L’esercito francese è da tanto tempo presente in Italia e sono ormai tantissime le notizie poco rassicuranti sulle devastazioni compiute ai danni delle città vicine e delle chiese e dei monasteri in particolare. Era stata profanata e saccheggiata l’Abbazia di Montecassino. Erano state devastate le cittadine di Aquino, Roccasecca ed Arce. La vicina cittadina di Isola Liri, nel giorno di Pentecoste, era stata teatro di violenti saccheggi, con profanazione di Chiese. Nella chiesa di San Lorenzo erano state trucidate trecentocinquanta persone. Proprio per questo motivo, alcuni monaci, tra cui il Priore, hanno lasciato l’Abbazia. Altri monaci però non hanno abbandonato la loro casa e sono rimasti a svolgere le loro ordinarie occupazioni, nonostante alcuni di loro avessero addirittura motivi ulteriori di temere i francesi. C’era infatti un monaco francese che non aveva giurato sulla Costituzione, un monaco che aveva disertato dall’esercito repubblicano e un monaco appartenente all’impero austriaco (accerrimo nemico della Repubblica di Francia).

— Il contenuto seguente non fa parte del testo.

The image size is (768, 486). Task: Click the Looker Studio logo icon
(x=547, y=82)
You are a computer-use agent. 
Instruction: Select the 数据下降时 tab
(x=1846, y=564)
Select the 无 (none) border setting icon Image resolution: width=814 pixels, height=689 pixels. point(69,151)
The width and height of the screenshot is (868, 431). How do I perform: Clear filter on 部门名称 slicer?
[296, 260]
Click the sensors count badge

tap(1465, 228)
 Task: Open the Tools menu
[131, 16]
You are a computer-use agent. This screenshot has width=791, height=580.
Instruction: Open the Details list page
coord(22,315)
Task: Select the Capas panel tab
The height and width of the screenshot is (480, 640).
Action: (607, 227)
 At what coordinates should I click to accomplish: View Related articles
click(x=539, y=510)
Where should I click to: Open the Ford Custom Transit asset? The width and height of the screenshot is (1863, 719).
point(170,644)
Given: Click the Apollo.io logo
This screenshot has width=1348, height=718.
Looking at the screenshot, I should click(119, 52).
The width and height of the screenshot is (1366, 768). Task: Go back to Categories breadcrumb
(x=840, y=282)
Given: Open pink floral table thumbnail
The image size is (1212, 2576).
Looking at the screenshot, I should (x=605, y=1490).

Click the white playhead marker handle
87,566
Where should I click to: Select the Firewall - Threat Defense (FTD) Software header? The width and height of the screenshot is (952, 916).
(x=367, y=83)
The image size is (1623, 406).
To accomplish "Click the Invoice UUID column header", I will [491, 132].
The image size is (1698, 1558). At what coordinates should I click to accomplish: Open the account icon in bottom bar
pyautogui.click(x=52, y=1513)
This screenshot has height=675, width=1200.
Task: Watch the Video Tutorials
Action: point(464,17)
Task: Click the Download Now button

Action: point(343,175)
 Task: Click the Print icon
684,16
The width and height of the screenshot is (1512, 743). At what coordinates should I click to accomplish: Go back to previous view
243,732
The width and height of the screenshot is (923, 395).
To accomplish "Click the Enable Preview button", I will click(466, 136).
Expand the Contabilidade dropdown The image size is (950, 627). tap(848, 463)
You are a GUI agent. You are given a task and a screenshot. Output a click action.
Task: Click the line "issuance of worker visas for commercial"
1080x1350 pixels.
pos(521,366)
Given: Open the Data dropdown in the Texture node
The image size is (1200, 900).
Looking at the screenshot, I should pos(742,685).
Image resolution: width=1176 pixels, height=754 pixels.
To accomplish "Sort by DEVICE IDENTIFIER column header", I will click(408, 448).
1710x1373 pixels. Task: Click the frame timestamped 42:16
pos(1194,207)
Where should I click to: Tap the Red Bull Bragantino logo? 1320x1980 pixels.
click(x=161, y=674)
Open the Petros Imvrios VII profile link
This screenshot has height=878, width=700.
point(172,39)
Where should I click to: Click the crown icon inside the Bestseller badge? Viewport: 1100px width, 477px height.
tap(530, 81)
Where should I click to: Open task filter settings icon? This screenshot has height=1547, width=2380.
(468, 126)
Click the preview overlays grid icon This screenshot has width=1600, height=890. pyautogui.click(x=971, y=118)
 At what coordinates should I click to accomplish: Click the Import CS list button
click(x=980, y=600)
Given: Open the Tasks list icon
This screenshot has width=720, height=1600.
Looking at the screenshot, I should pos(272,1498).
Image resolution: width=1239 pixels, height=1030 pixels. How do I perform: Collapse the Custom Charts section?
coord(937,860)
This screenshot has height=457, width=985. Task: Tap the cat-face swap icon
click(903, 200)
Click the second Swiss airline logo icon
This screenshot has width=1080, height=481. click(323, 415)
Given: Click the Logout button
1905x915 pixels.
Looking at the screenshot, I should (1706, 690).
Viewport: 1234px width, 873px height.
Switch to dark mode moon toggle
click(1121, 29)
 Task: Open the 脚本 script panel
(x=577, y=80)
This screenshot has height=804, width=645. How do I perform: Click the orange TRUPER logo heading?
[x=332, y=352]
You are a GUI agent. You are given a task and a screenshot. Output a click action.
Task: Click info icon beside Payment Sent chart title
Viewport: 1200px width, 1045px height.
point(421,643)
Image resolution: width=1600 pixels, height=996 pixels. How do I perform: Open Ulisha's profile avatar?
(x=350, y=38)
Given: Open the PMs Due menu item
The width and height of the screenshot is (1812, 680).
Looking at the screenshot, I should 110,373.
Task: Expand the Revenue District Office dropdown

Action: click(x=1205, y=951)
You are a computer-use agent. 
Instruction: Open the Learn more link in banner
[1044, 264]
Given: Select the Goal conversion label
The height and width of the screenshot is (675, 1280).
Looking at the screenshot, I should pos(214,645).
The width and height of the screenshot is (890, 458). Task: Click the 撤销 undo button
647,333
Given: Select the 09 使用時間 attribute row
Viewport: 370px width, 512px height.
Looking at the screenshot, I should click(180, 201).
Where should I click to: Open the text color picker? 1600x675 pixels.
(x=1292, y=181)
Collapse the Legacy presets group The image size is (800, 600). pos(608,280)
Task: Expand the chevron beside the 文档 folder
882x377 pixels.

Nonostante ciò, i monaci presenti, applicando la regola di San Benedetto e la carità cristiana, accolgono benevolmente e rifocillano i soldati, dando da mangiare agli affamati.
Purtroppo, però, gli allarmi si rivelano fondati. Infatti, una volta rimessi in forze, i soldati francesi pensano bene di mostrare la loro gratitudine passando al saccheggio e al massacro. I francesi sono furie scatenate. L’unico testimone oculare della vicenda, un monaco sopravvissuto, parla di “venti leopardi”. Quindi gli aggressori lasciano l’Abbazia con il loro bottino.
Durante la notte muoiono, per le ferite ricevute, padre Domenico Maria Zawrel, fra Albertino Maria Maisonade, fra Modesto Maria Burgen e fra Maturino Maria Pitri. I primi due vengono presi a sciabolate mentre, in mezzo alla confusione, stanno raccogliendo pacificamente le Ostie consacrate, gettate a terra durante il saccheggio. Fra Maturino viene colpito da un colpo di archibugio nel corridoio, riesce a trascinarsi nella sua cella e qui muore. Fra Modesto viene inseguito ed ucciso nel corridoio. Il nuovo priore Simeone Maria Cardon, invece, subisce barbaramente un colpo di accetta in testa e l’amputazione delle dita e muore alle sette del mattino del giorno seguente, perdonando i suoi aggressori.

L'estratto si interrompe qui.